Heritage Tomato Platter with Extra Virgin Olive Oil

Serve as the centrepiece of a fabulous Italian lunch for friends

Mark Stower, Director of Food and Service

  • Preparation time: 5 - 10 mins
  • Cooking time: 0 mins
  • Serves: 6

Method

Step 1

Leave the tomatoes out of the fridge for at least 8 hours.

Step 2

Cut the larger tomatoes into large chunks and leave the cherry ones whole. Place all on a large platter.

Step 3

Mix together the chopped shallot, basil and olive oil and spoon this over the tomatoes.

Step 4

Season with cracked pepper and sea salt and garnish with the pea shoots.

Nutrition

Tomatoes – vegetable or fruit? Although we use them as cooked or salad vegetables, they are technically fruits because they contain seeds.

It’s believed that tomatoes first came to England from Peru in Elizabethan times – people initially thought they must be poisonous because of their red colour.

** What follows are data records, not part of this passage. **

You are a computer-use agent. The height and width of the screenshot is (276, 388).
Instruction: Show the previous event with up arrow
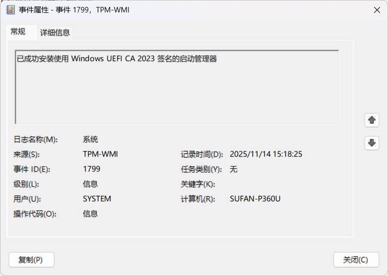point(371,120)
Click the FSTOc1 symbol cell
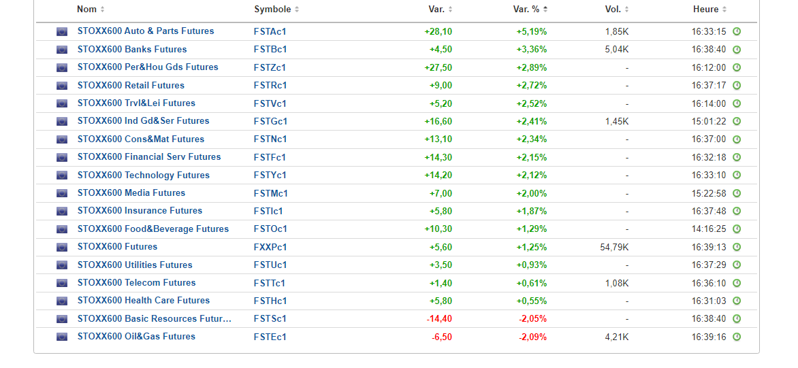The image size is (798, 368). pyautogui.click(x=270, y=229)
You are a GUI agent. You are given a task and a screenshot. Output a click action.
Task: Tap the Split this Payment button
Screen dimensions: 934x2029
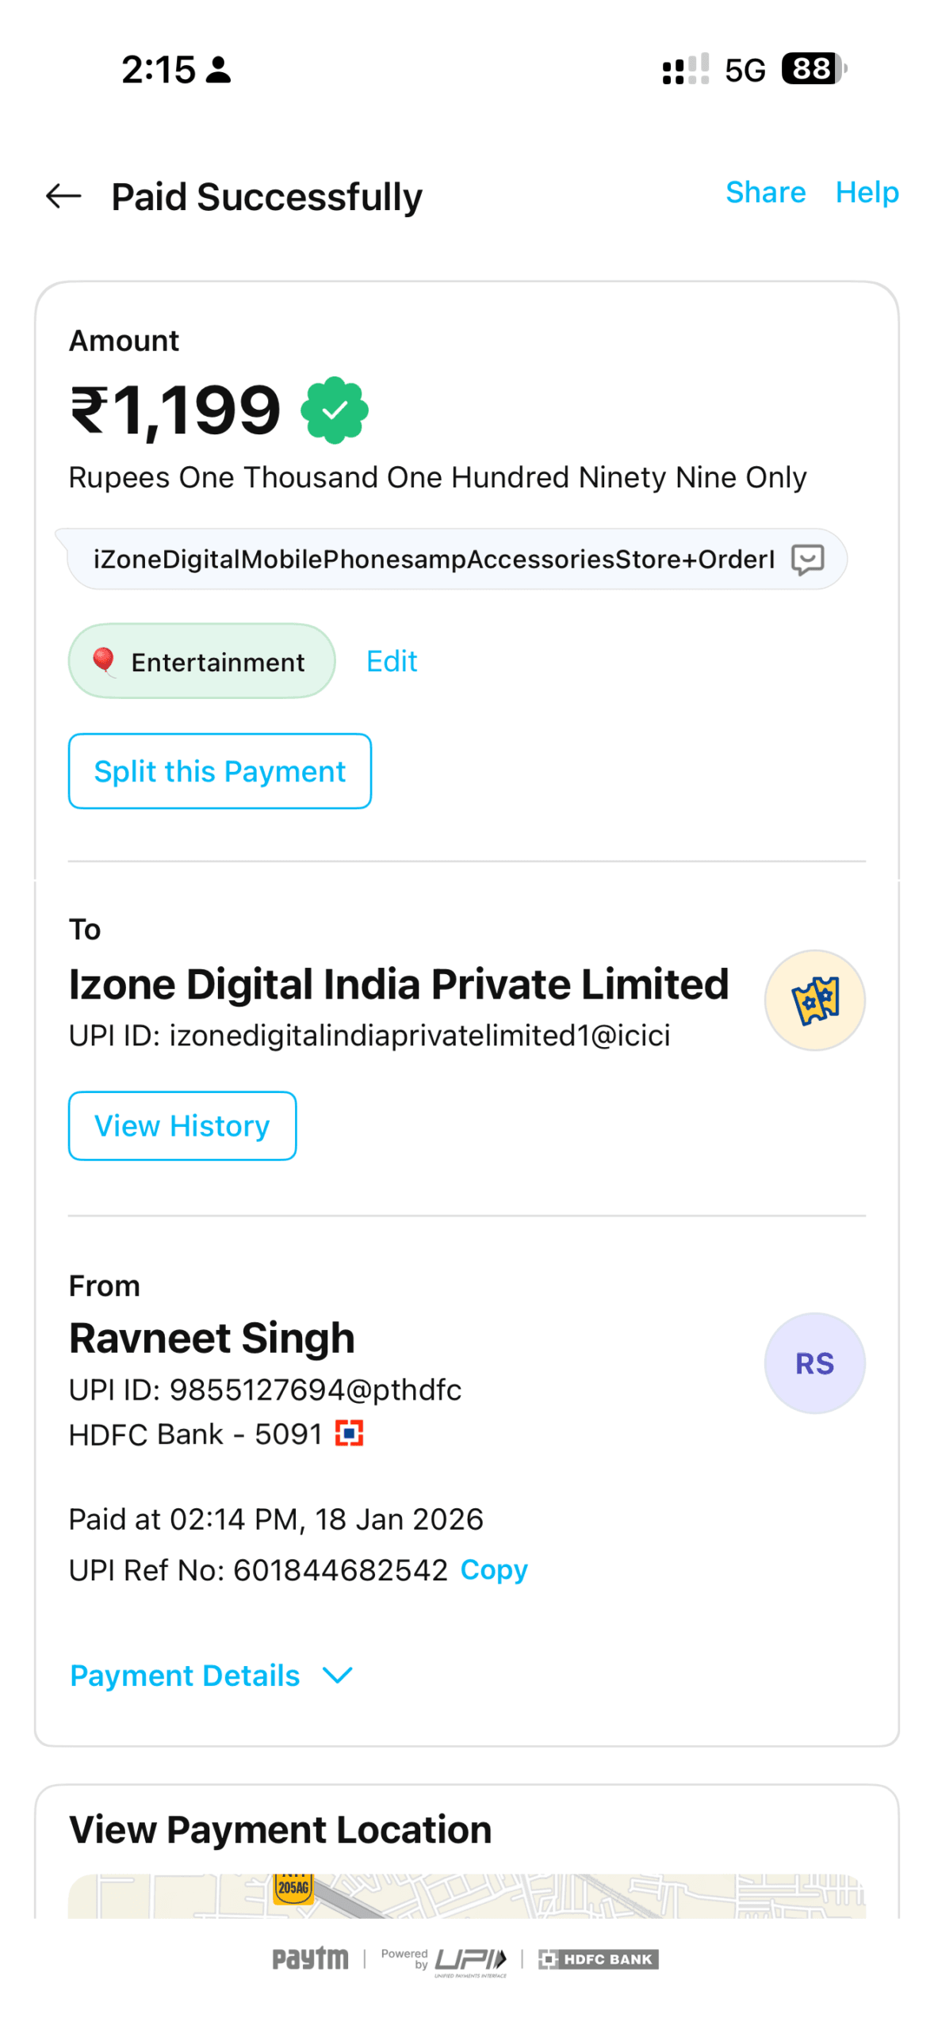coord(220,770)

Heritage or heirloom tomatoes, grown in the UK, have become much more widely available in recent years. They are cultivated from seeds from all over the world and come in different shades of red, orange, yellow and green and different shapes and sizes, with subtle variations in flavour.

Mark’s simple yet delicious recipe is really nutritious. Not only are tomatoes full of vitamin C, but the red ones are also full of an important antioxidant – lycopene – that gives them their colour. There’s good evidence that consuming lycopene-rich foods like tomatoes regularly is associated with a lower risk of some cancers.

In fact, cooking tomatoes, especially with a little oil, helps release the lycopene from the cells of the tomatoes and makes it easier for our bodies to absorb. Just one tomato or seven cherry tomatoes counts as one of your five a day.